● ACTIVITY
Where in the data below does the word "will" appear? Copy each line that holds it.

Stored data:
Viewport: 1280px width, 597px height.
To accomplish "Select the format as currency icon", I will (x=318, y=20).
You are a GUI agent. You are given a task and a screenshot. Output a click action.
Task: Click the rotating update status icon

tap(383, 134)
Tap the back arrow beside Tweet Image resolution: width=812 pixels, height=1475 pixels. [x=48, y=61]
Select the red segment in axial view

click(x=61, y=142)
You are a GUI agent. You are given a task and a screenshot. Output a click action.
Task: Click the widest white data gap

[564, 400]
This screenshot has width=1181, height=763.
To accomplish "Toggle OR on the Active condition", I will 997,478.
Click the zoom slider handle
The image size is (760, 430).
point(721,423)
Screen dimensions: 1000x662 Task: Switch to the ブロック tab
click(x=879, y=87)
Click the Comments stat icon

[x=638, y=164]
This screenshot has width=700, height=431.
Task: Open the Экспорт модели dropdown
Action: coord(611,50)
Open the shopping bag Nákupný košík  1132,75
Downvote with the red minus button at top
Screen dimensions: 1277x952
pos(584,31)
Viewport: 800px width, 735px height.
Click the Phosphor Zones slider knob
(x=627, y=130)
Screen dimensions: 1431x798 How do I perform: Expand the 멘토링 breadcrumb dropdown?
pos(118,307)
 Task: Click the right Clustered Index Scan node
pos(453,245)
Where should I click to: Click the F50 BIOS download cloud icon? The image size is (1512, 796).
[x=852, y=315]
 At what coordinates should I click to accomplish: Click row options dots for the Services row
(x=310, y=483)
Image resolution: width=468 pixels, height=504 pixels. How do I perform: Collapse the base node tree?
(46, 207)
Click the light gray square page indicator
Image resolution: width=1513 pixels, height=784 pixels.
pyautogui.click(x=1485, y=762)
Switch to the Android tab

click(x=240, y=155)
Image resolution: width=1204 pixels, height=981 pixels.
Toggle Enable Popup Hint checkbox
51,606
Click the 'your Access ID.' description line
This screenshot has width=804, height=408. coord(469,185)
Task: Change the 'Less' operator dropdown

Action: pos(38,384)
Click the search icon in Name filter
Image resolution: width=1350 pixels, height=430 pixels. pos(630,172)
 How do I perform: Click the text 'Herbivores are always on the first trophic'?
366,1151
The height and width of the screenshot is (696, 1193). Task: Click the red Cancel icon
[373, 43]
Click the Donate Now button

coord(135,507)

● TASK RESPONSE
To accomplish "Select the format as currency icon", I will (x=318, y=20).
To accomplish "Toggle OR on the Active condition", I will 997,478.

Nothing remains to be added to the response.